C’era una volta un Presidente che, pur spendendo fior fior di milioni di euro, non riusciva mai a vincere. La sua squadra inanellava figuracce in continuazione. Venivano comprati giocatori provenienti dai più disparati angoli del globo, ma dopo gli elogi dei giornali compiacenti e gli scudetti vinti solo sotto l’ombrellone agostano, alla resa dei conti si dimostravano dei bidoni a tutto tondo. Il povero Presidente soffriva molto questa situazione. Invidiava le squadre antagoniste che, senza sperpero di danaro, vincevano in Italia e in Europa, umiliando la sua squadra del cuore in ogni occasione. Un giorno, non potendone più di inanellare delusioni e buttare soldi, si incontrò con il suo fedele dirigenti e con un altro proprietario della squadra che, tra l’altro, dirigeva un’azienda di telefoni.
I tre, non essendo in grado di competere sul campo con gli avversari, decisero di utilizzare altre strade. Iniziarono a contattare dirigenti arbitrali e arbitri in attività. Cercarono, attraverso “regalini” e “colloqui di lavoro”, di ingraziarsi il favore di costoro, nella speranza che li aiutassero a vincere qualcosa che non fosse il Trofeo Birra Moretti o, nei periodi più rosei, la Coppa Italia. Nonostante queste nuove strategie, i nostri tre moschettieri, continuavano a subire cocenti sconfitte e a collezionare figuracce ovunque andassero a giocare.

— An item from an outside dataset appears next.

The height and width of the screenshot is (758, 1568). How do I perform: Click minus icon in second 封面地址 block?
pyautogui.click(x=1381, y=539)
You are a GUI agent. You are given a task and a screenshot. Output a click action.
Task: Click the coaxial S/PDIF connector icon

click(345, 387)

Tra le tante vicende tragicomiche di cui è costellata la loro storia si ricorda particolarmente un cinque maggio 2002. In quell’occasione tutte le condizioni erano favorevoli per aggiudicarsi finalmente il tanto agognato scudetto. La squadra avversaria addirittura cercò in più occasioni di favorire i nostri indomiti. Purtroppo, però, l’incapacità e la fragilità emotiva dei giocatori del Presidente condussero ad un disastro inaspettato. La partita finì in tragedia, e lo scudetto fu perso. Rimangono nel mito le immagini di uno dei difensori più rappresentativi dei nostri poveretti mentre chiede in lacrima ad un collega avversario di fargli vincere la partita.

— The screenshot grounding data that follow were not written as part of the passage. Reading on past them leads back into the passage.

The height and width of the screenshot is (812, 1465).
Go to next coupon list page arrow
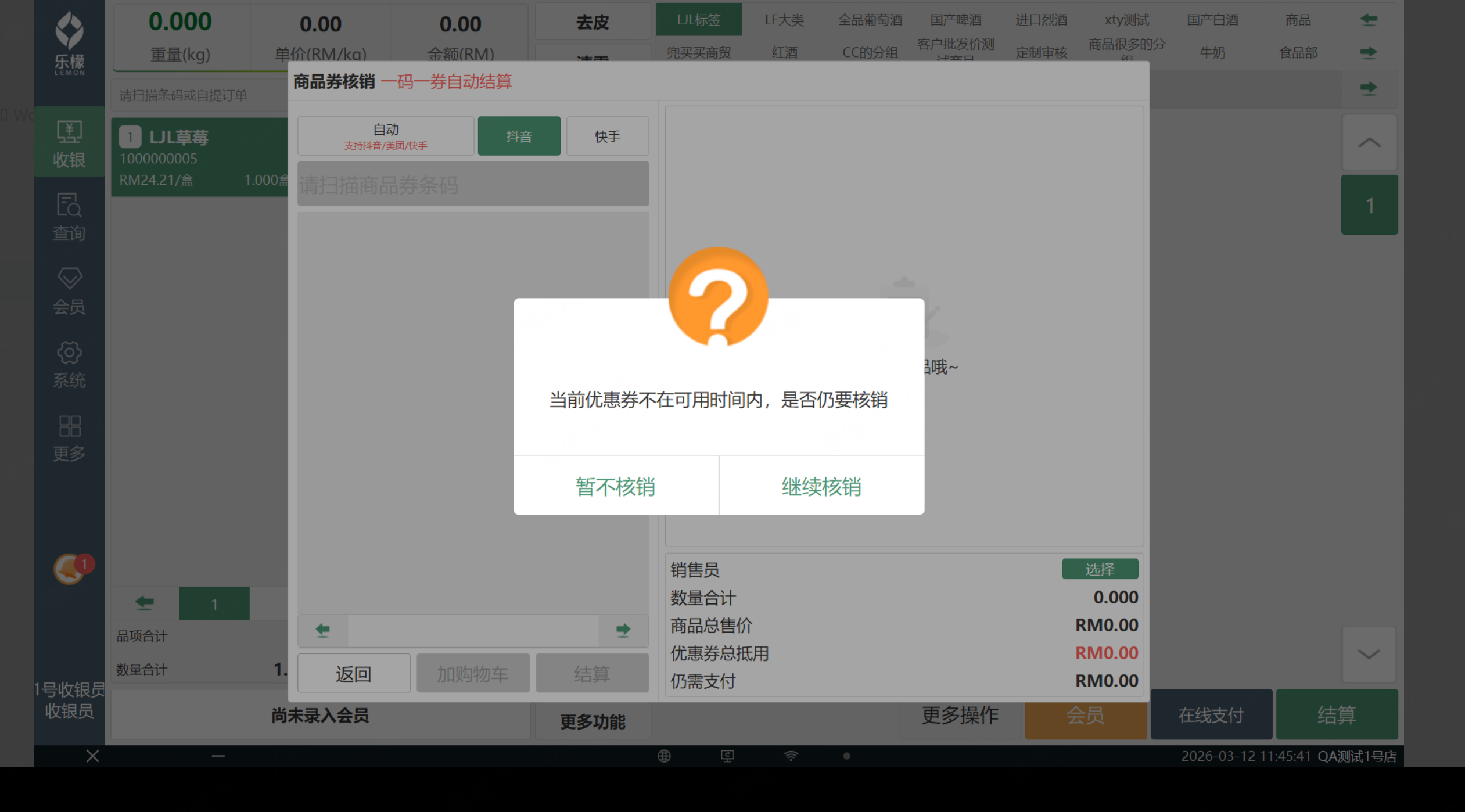coord(623,630)
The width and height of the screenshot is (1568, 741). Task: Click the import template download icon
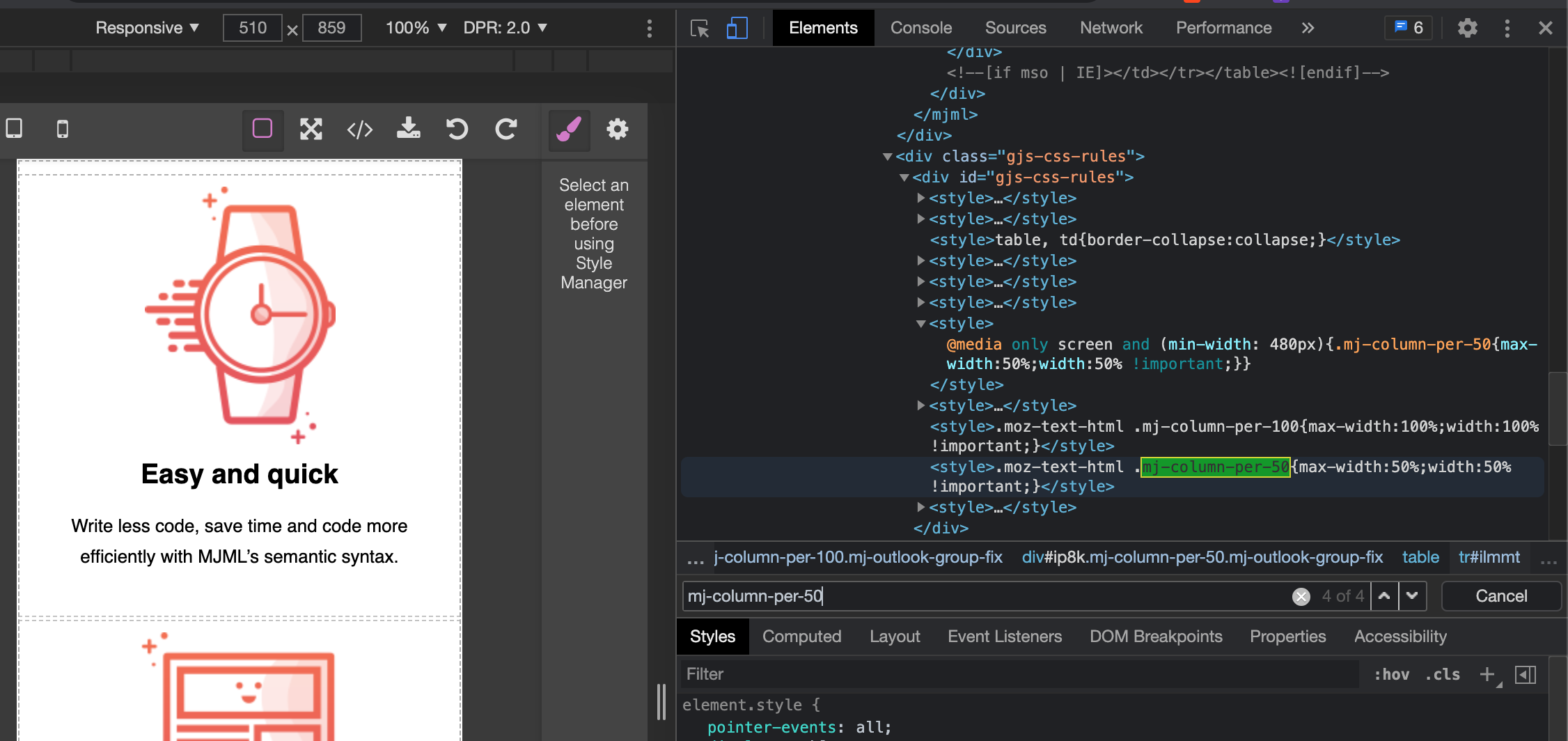point(409,130)
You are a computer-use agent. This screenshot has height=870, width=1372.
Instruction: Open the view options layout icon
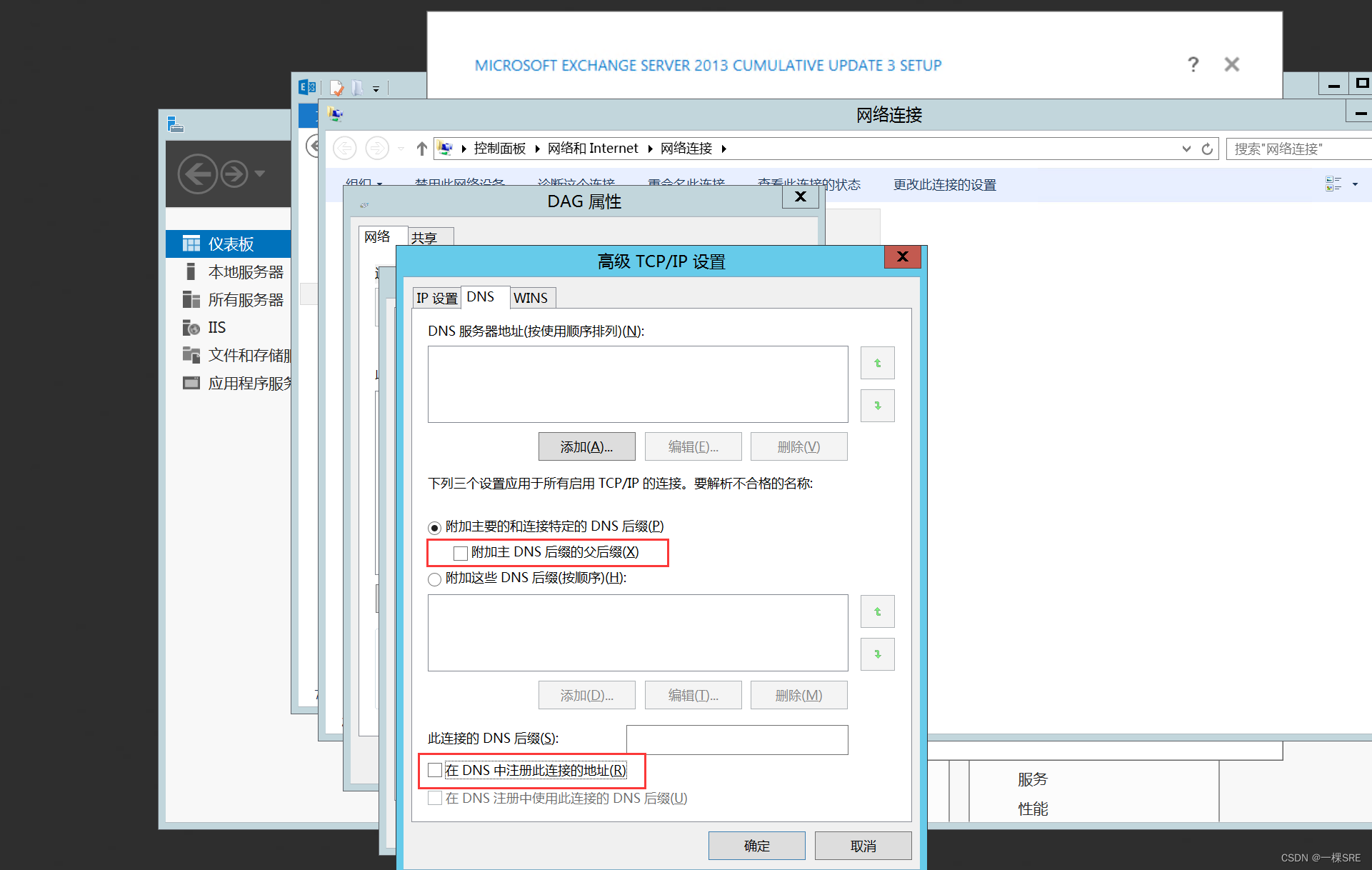coord(1333,184)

E così, ad un certo punto, il Presidente, il dirigente di fiducia e l’altro proprietario decisero di cambiare strategia. Iniziarono ad intercettare giocatori, dirigenti delle altre squadre. Intercettarono anche degli arbitri, e ne assoldarono uno per fare il “cavallo di troia”. Con l’aiuto della fedele stampa rosa e di giudici in cerca di notorietà, riuscirono a mettere in piedi una farsa incredibile che, comunque, ebbe l’effetto di eliminare dai campi sportivi della serie A i loro nemici più acerrimi. Finalmente rimasero da soli. I concorrenti più agguerriti erano stati epurati o ridotti all’impotenza. Niente più si frappose per lunghi anni fra loro e le vittorie in solitudine. Si imposero come padroni indiscussi del mercato, e rubarono ai loro ex avversari i giocatori più importanti. Insomma, il sogno del Presidente poteva finalmente realizzarsi. Un giorno tuttavia arrivò il Processo di Napoli e la Relazione di Palazzi.
I nostri eroi, ormai definiti cartonati o al meglio prescritti, iniziarono ad aver paura che tutti i loro sforzi per eliminare i nemici, al di fuori della contesa sportiva, e vincere in solitudine fossero stati vani. Il giornale di famiglia continuava ad aiutarli e anche le istituzioni sportive erano dalla loro parte. Ciò nondimeno, ormai tutte le altre squadre avevano scoperto la magagna, e volevano che giustizia fosse fatta…..
Il finale di questa storia deve ancora essere scritto, per quanto mi riguarda la terminerei così: …..per la vergogna decisero di espatriare in Congo e di andare a giocare col Mazembe, per continuare a vincere facile e sperare che nel loro paese gli altri si dimentichino della loro figuraccia senza precedenti.